Sviokla's concrete suggestions for a team highlight data analytics skills, creativity, and adaptability. His ideal team would include a business leader who can talk in terms of both technology and business, as well as handle politics, and an operating executive who understands how to deal with a complex, dynamic environment.
The team should also include “open-minded data people,” who can pick out the signal from the noise. The point is not to have perfect data, but to have good enough data to improve business decisions and create competitive advantage. “It’s like the old story of the bear and the two people in the forest. I don’t have to outrun the bear. I just have to outrun you,” says Sviokla.
Finally, the team should include a user-interface designer who is innovative enough to take a new approach that Sviokla calls design for dialogue. “AI is the new user interface,” Sviokla says. “This is the first technology in the history of humanity where we talk to it and it talks back.”
An important point to remember when selecting members of a GenAI dream team is that both the technology and the jobs required in a potential team are constantly changing. Experimentation is a logical starting approach.
“Things change month to month, even week to week,” says Bean. “I think organizations are still experimenting to find out what combinations of people, skill sets, and disciplines, work.”

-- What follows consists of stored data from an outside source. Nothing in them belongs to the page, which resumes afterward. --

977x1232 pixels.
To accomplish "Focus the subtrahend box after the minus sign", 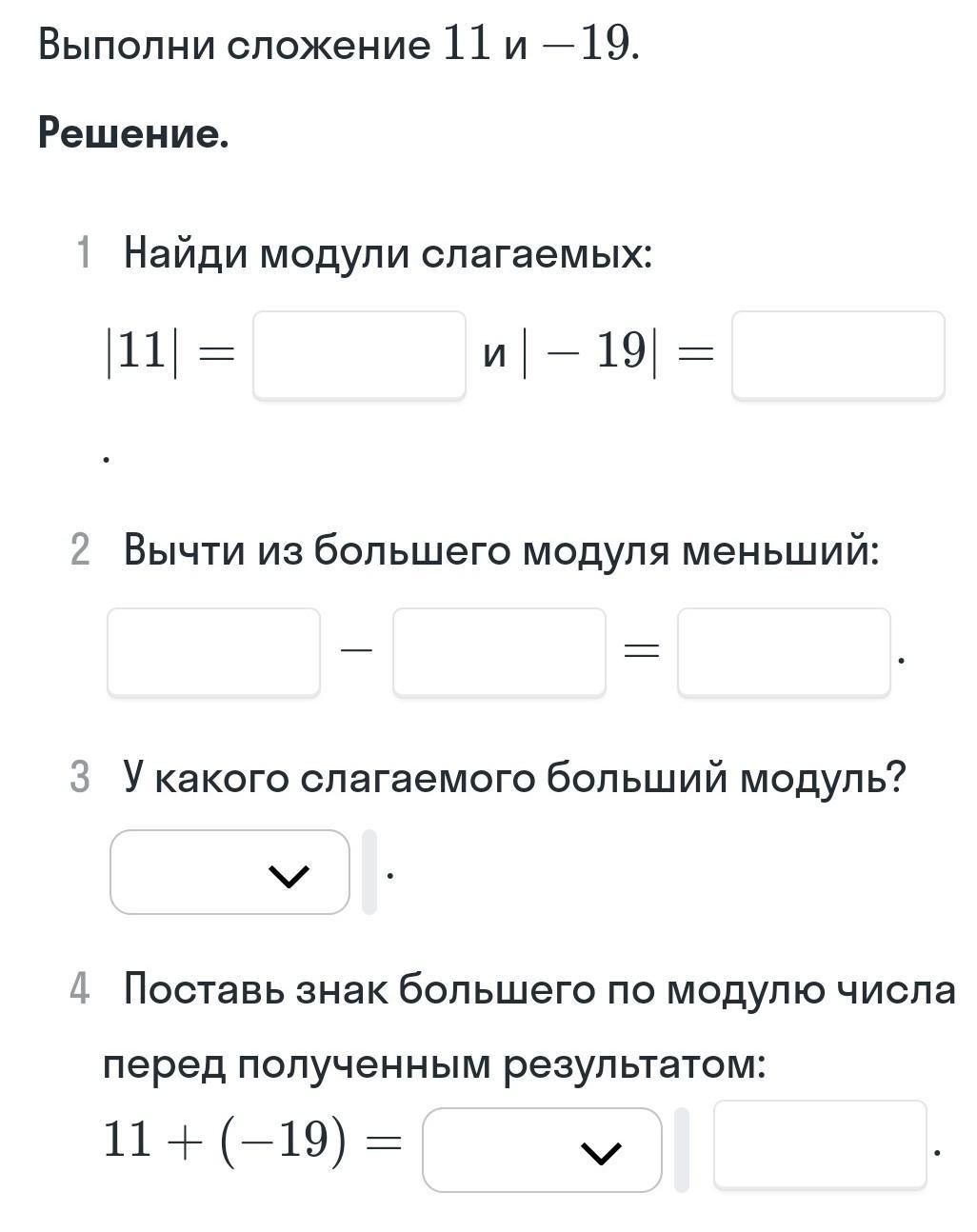I will [499, 652].
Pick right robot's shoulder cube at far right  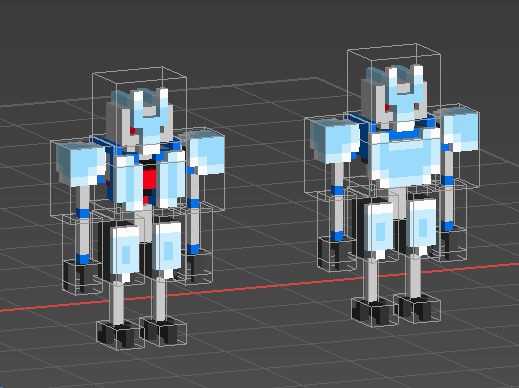click(x=460, y=129)
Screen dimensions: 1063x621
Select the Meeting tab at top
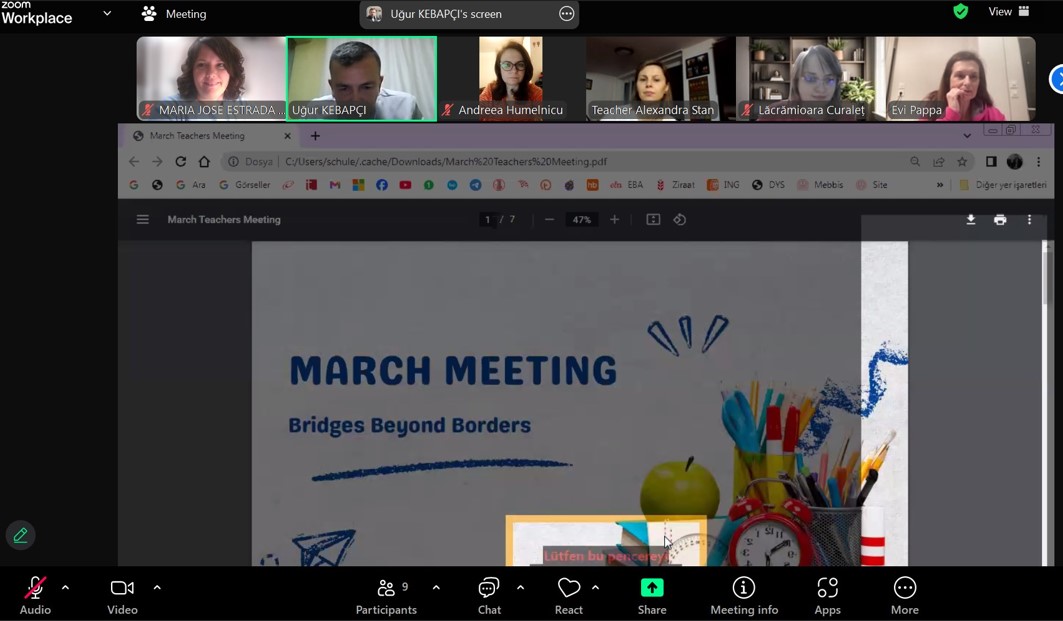point(174,14)
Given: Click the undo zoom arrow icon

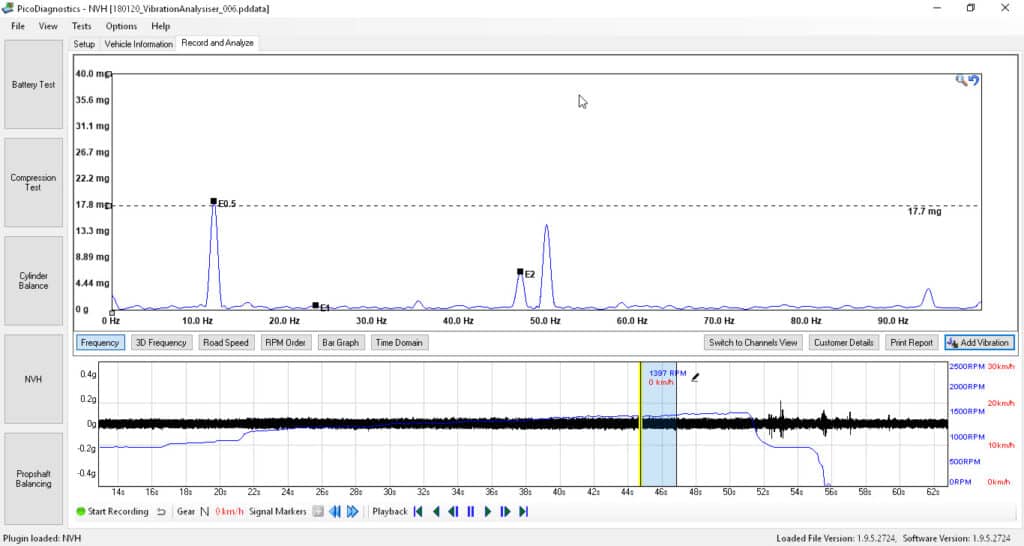Looking at the screenshot, I should pos(974,81).
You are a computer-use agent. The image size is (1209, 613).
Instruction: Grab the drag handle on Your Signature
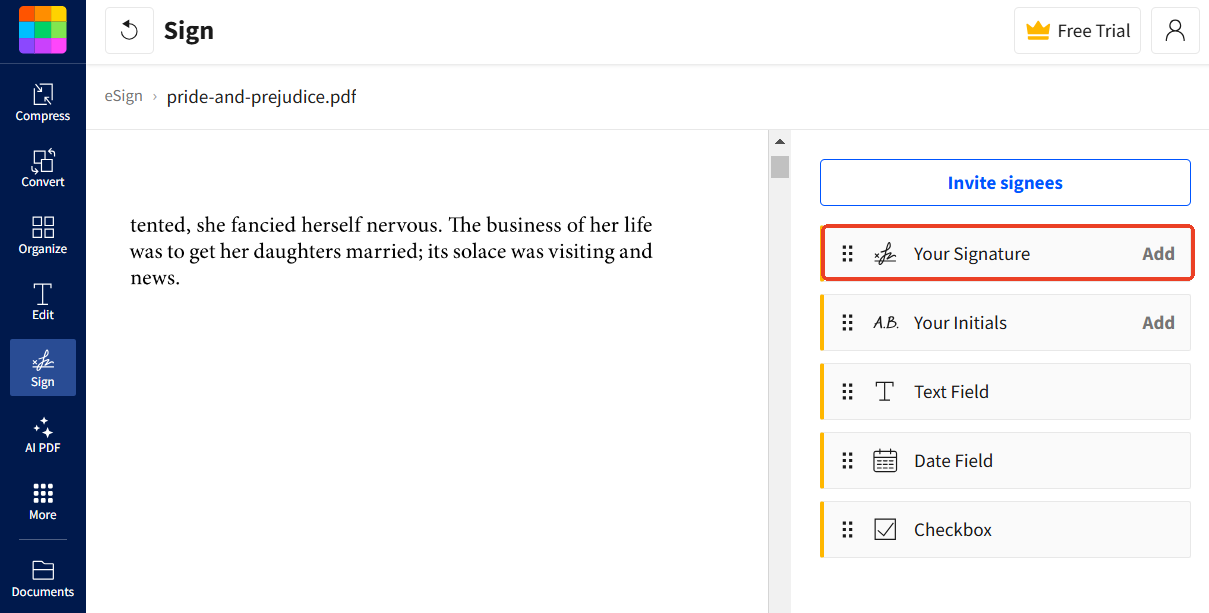[847, 253]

Kolodziej says that, as with any project, organizations should consider two different teams for GenAI development work, depending on the needs of the business as well as the stage of the project. Each team would have different skillsets.
The “0 to 1 team” would have a goal of discovering, defining, and validating a use case. It should be staffed by people from various disciplines who are comfortable with ambiguity and divergent thinking. Its job is to start with a business problem, identify what’s needed and what’s feasible, and gauge what value it will create. It would build an early proof of concept.

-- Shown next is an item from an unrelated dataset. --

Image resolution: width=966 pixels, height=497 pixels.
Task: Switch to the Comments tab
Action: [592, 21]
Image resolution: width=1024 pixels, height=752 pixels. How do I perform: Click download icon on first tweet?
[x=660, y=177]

The second team is for scaling the project and consists of people skilled in process optimization and scaling technology.

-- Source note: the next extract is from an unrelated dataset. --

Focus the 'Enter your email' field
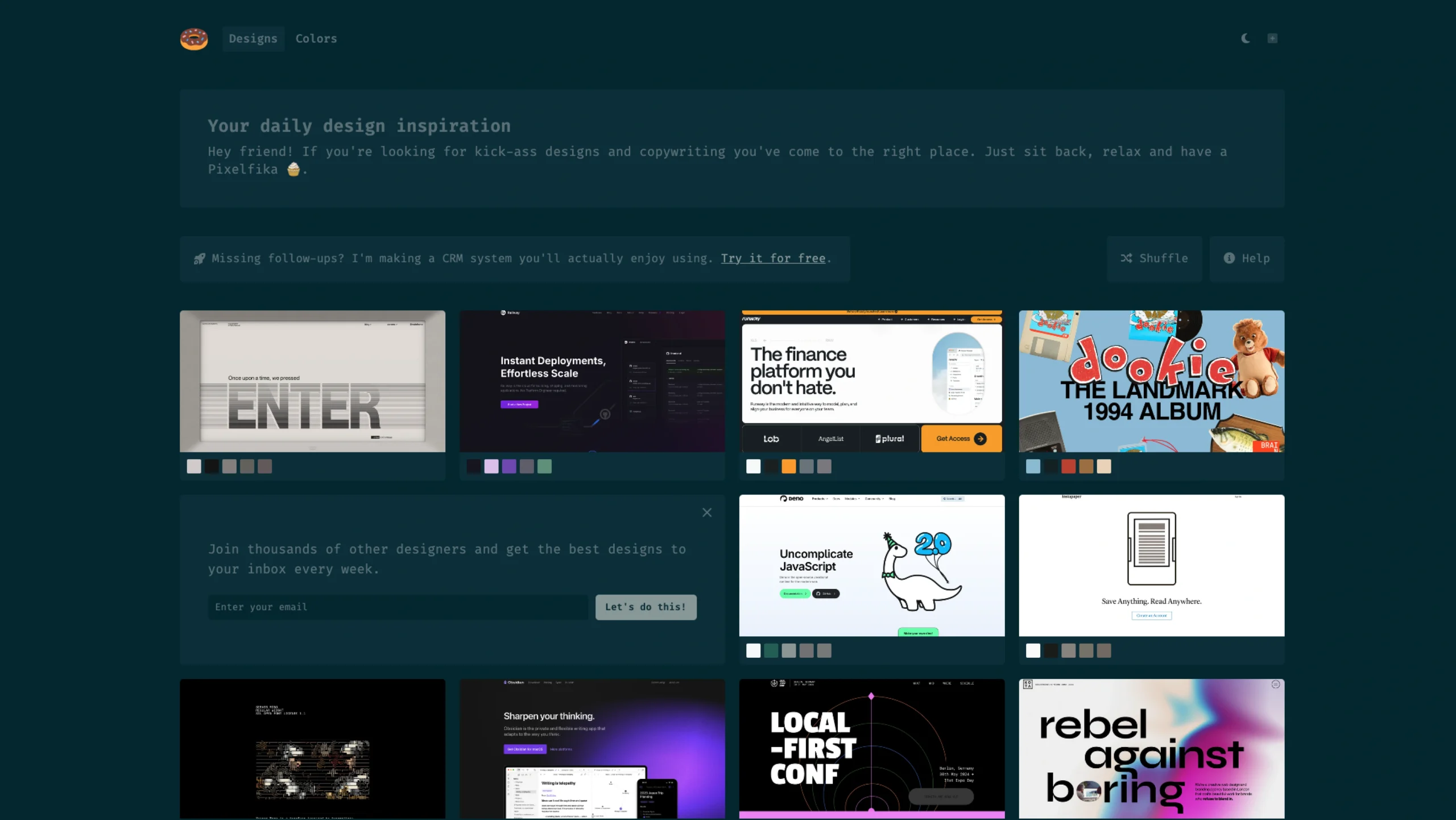 [x=398, y=607]

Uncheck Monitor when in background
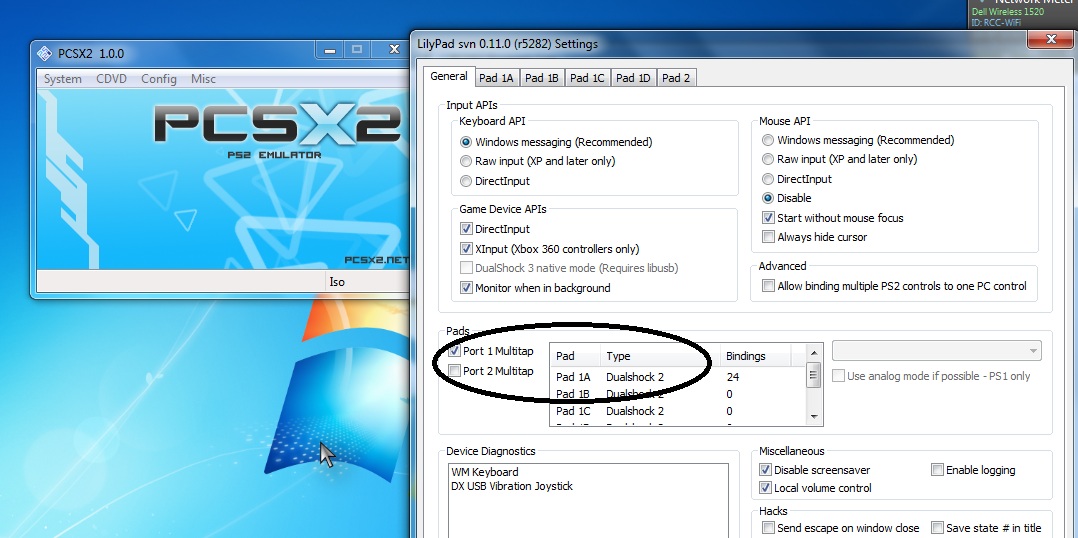pyautogui.click(x=466, y=288)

“It’s a difference in mindset: figuring out the right thing to build (0–1 team) versus building the thing right,” says Kolodziej. The second team requires heavy-duty technical skills (IT, data, security) as well as expertise in legal, procurement, and other business areas. He compares it to digital transformation projects, “where if it’s going to touch many customers and many different departments, then everyone needs a seat at the table.”
GenAI teams will evolve with experience
Kolodziej emphasizes how early we are in the development and application of a potentially revolutionary technology that some compare to the Internet. Today, companies may use GenAI applications to increase productivity and reduce costs, which he calls incremental innovation.
GenAI “is one of the world’s most impressive innovations in recent times, but it’s still predominantly being used for incremental means,” Kolodziej says. “Incremental innovation saves you money or optimizes processes, but radical innovation can generate revenue.”
This radical innovation will eventually come, Kolodziej says, but for now “everyone’s just getting their head around [GenAI], understanding what it means.” After all, “the creators of LLMs [large language models] can’t fully explain how those models work, so how can we understand what’s possible when we don’t really have a clear mental model of how things fit together?”